I alway said that I would never have a blog because a) I didn't have the time nor desire, and because b) the only blog title I could think of that even remotely fit my life was "What the Shiz?" which frankly just seemed a little too caustic, even if it was really quite accurate. Yet here I sit, clicking away with the faux electronic keyboard clicks of my iPad, composing a blog nevertheless. I'm just like all the teeming masses of bloggers now, relishing my little corner of cyberspace for the purpose of documenting the events of my life, which is at times so strange that if I weren't living it, I don't know if I would believe it.

So, what the shiz, here it is! I chose the title of my blog because it is my second favorite quote from one of my favorite movies (Fantastic Mr.

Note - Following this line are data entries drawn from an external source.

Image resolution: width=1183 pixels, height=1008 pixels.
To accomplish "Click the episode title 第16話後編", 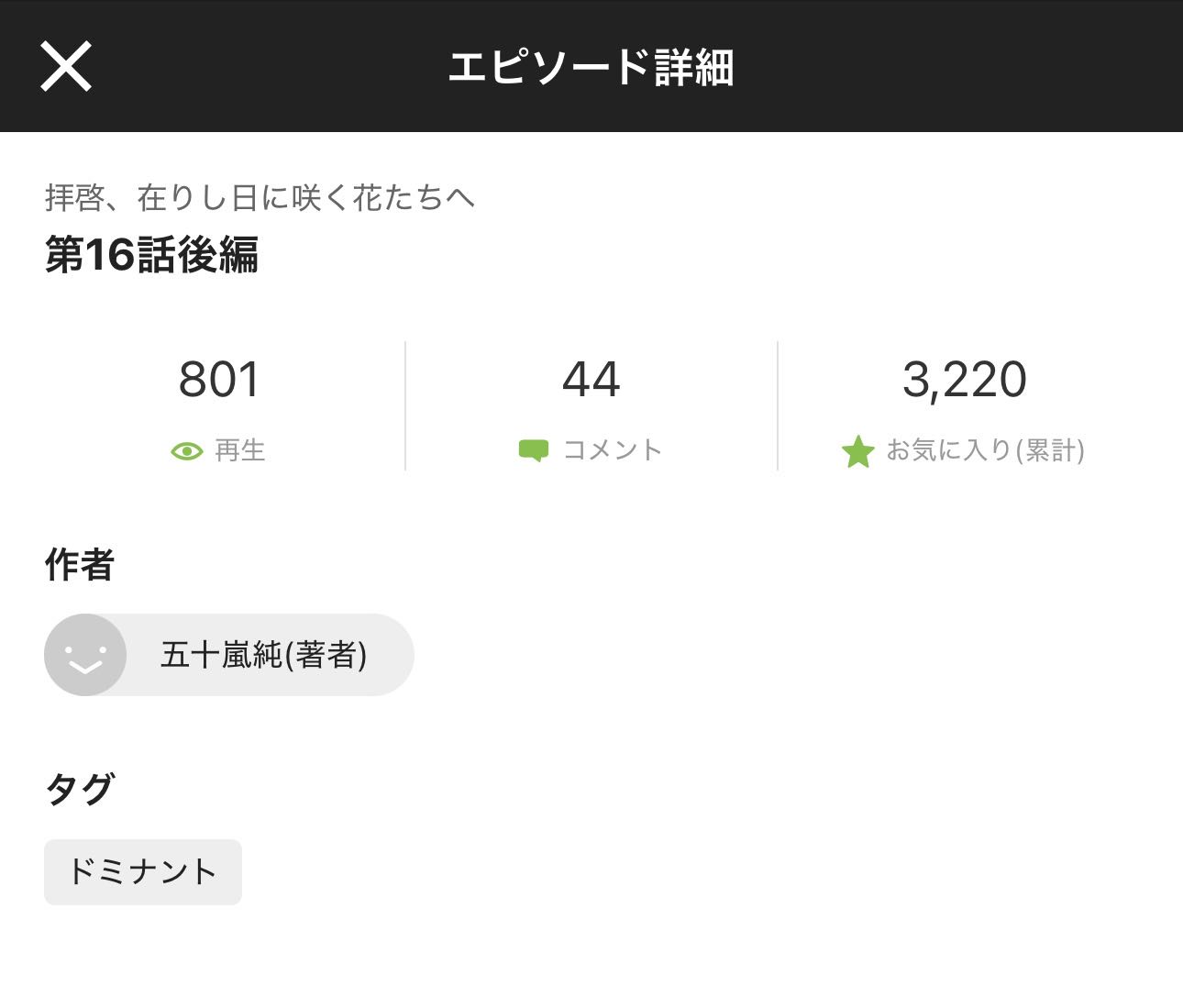I will point(152,255).
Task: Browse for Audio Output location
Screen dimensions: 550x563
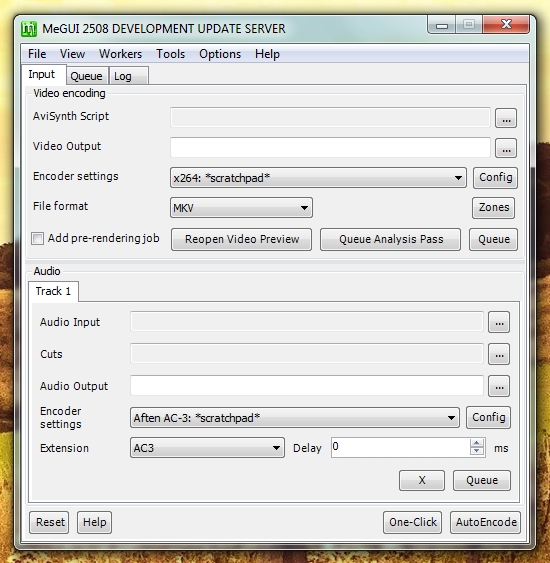Action: click(x=499, y=386)
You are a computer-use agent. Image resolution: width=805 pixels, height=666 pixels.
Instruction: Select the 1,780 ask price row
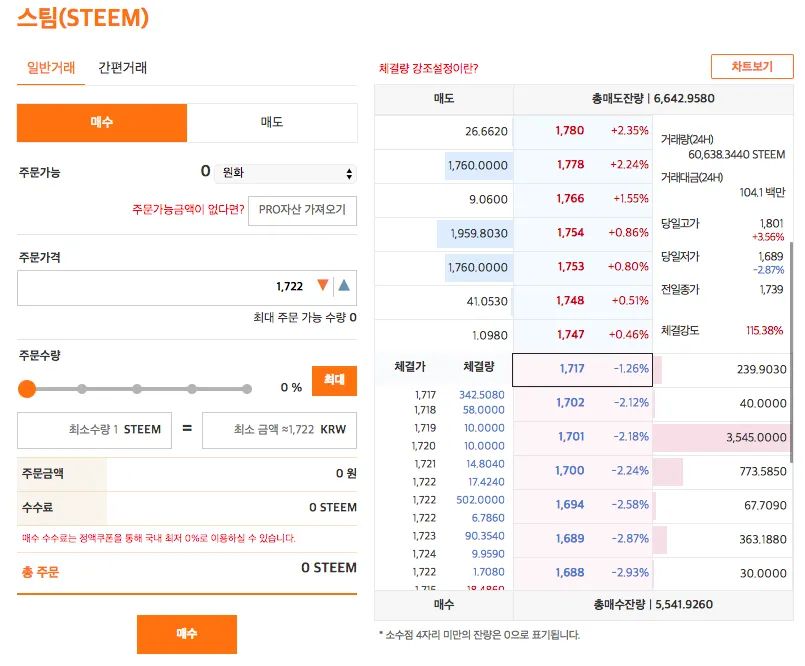pyautogui.click(x=582, y=131)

Fox) inspired by one of my favorite authors (Roald Dahl). The last line of the film features Foxy (voiced by alpha-male George Clooney) saying, "here's to our survival" as a kind of happy, defiant, stick-it-to-anyone-who-doubts-us victory cheer that he and his family and friends have escaped the clutches of failure and, while not perfect, life for them continues.

My life at home with four young boys, one of whom has special needs and is nonverbal and mentally delayed, is filled with both shiz and survival. It's messy. Very. But it's real and it's happening, and by George, we're surviving!

By the way, my very favorite quote from the aforementioned film is a random little exchange between Foxy and his wife (Meryl Streep) where he tells her, "I'm tired of living in a hole. It makes me feel poor," to which she replies, "We are poor." I think I love it so much because she offers a kernel of truth which is unencumbered by euphemism, brilliantly accepting of reality, and never self-pitying. Perhaps this is my goal, too.